大宇(デウ)造船海洋から取材の便宜の提供を受け「超豪華外遊」をしたと疑われている朝鮮日報のソン・ヒヨン主筆が29日に辞意を表明したが、朝鮮日報内部は立場表明を極度に自制し、事態の展開を注視する雰囲気になった。メディア団体などは、マスコミの不道徳な逸脱を象徴的に物語るマスコミ史上初の事態だと批判の声を高めた。しかし、今回の事件が大統領府のウ・ビョンウ民政首席の不正疑惑を隠すための陰謀から始まっているのではないかとの疑惑についても警戒心を示した。
朝鮮日報はこの日午後、インターネット版で「ソン主筆は『最近検察による’大宇造船海洋の捜査過程で、自身に関連するさまざまな疑惑が提起されており、朝鮮日報の主筆職を正常に行うことができないと判断し主筆職を辞任する』と表明した」と報道した。ソン主筆は接待疑惑が提起された先週、次長級以上の会議を招集し、「根拠のない話であり、振り回されることなく真剣に記事を書くように」と説明し、後輩たちから「頑張ってください」と拍手を受けた。だが、セヌリ党のキム・ジンテ議員による追加暴露が出されると、これ以上はしのぎ難かったものと見られる。朝鮮日報経営企画室も、26日にはソン主筆の立場を比較的詳しく外部に知らせたのとは異なり、この日はソン主筆の辞意表明と会社側の役職解任の事実のみを短く言及するにとどまった。
これまでメディア団体などでは、取材コストや食事代を政府や企業が提供する不適切な取材慣行に対する批判が強かった。このような不適切な取材慣行が、市民のためのニュースよりも政府や企業など費用を提供する取材源側に立ったニュースの生産につながる悪循環を見せてきた。民主メディア市民連合のキム・オンギョン事務局長は「映画のような事が実際に起こった。権力と不適切な関係を結び接待を受けて記事にし、力を見せつけるのは主筆だけの問題ではなく、報道機関全体の不道徳性を示すもの」と批判した。

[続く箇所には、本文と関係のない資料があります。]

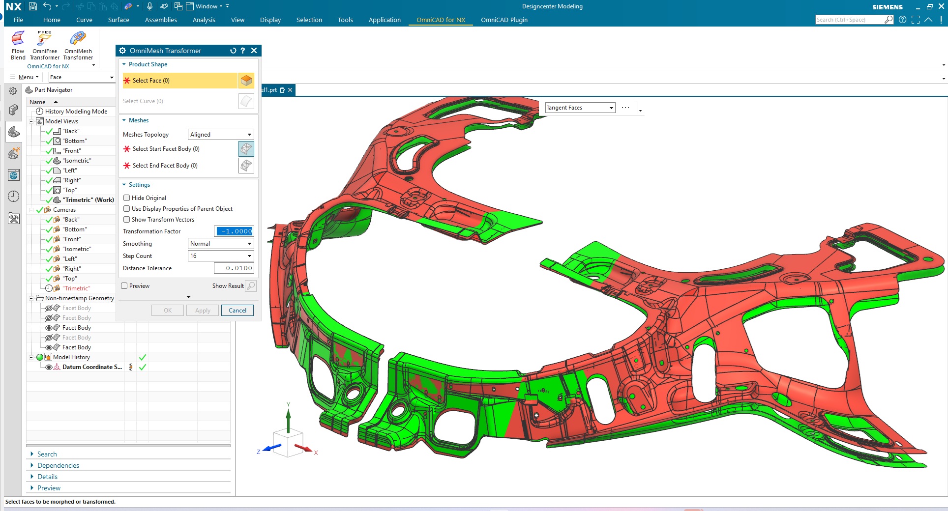Open the OmniFree Transformer tool

coord(44,39)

権力を監視し牽制すべきマスコミが、もう一つの権力となって国民からの信頼を失うことになれば、マスコミはもはやジャーナリズムの役割を果たすことは難しいという指摘が出ている。仁済大学のキム・チャンリョン教授は「朝鮮日報は権力と通じて政府寄りの論調を示してきた。そのために報道機関ではなくもう一つの権力集団になった。想像を超える金額の接待を受けたことに対して、メディアの倫理以前の問題だ。単なる論説主筆の辞意だけでなく、報道機関としてのお詫びと対策を出すべき」と主張した。

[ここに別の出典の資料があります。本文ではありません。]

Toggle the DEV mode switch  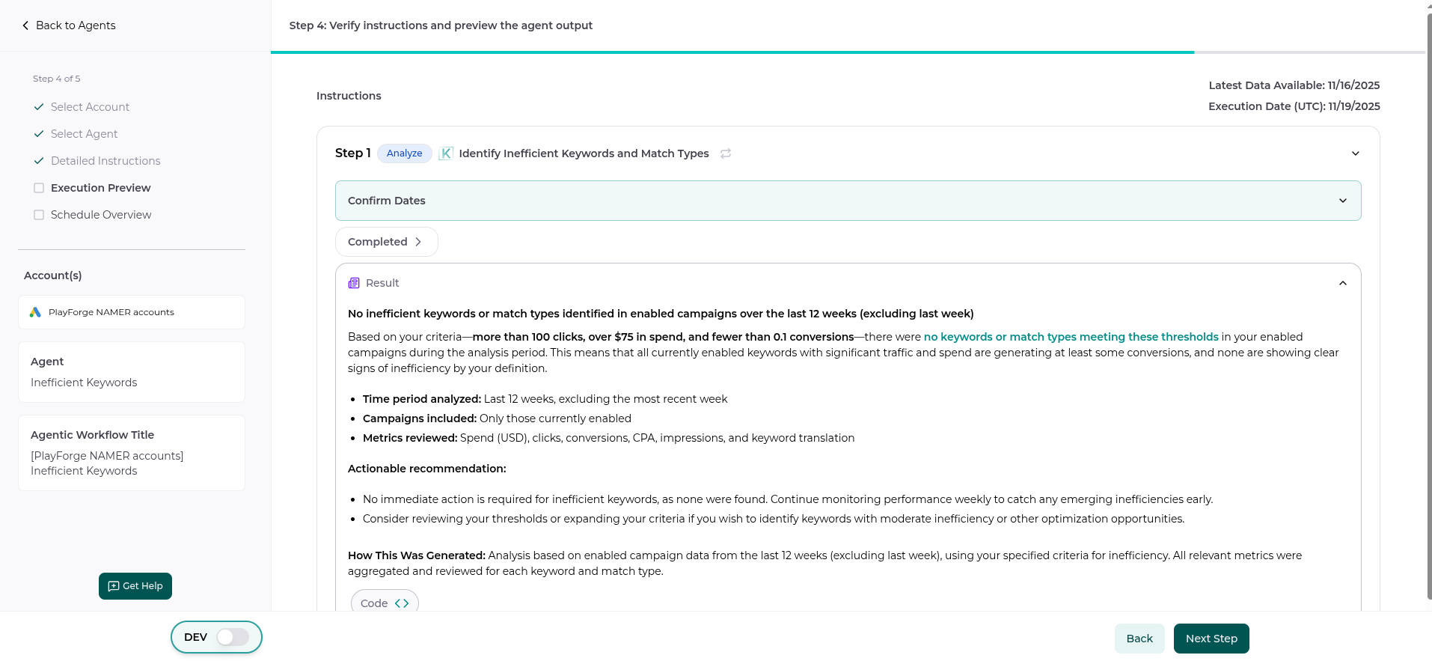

親朴槿惠(パククネ)派のキム・ジンテ議員が暴露したことについて、ウ・ビョンウ民政首席の不正疑惑を隠すための政治権力のマスコミ戦略という見方がある。これまで朝鮮日報は権力側に立って記事を書いてきたが、政権任期末に政治権力と衝突したことについて、大統領府のマスコミ飼い慣らしではないかという見解が出ており、キム議員のニュースソースについても正確に調査しなければならないという指摘もある。しかし、この問題は別件として扱うべきだという声も少なくない。韓国外国語大学のキム・チュンシク教授は「慣行の不適切性と事実の正確性は分けて評価しなければならない」とし、「マスコミが朝鮮日報の事態と関連した両成敗論から抜け出し、不適切な取材慣行を自省しなければならない。そうしなければ、民心に頓着しない統治行為への批判というジャーナリズムの実践が評価されなくなる」と指摘した。
一方、今回の事態をきっかけに、9月28日に施行予定のキム・ヨンラン法(不正請託禁止法)にさらに拍車がかかるものとみられる。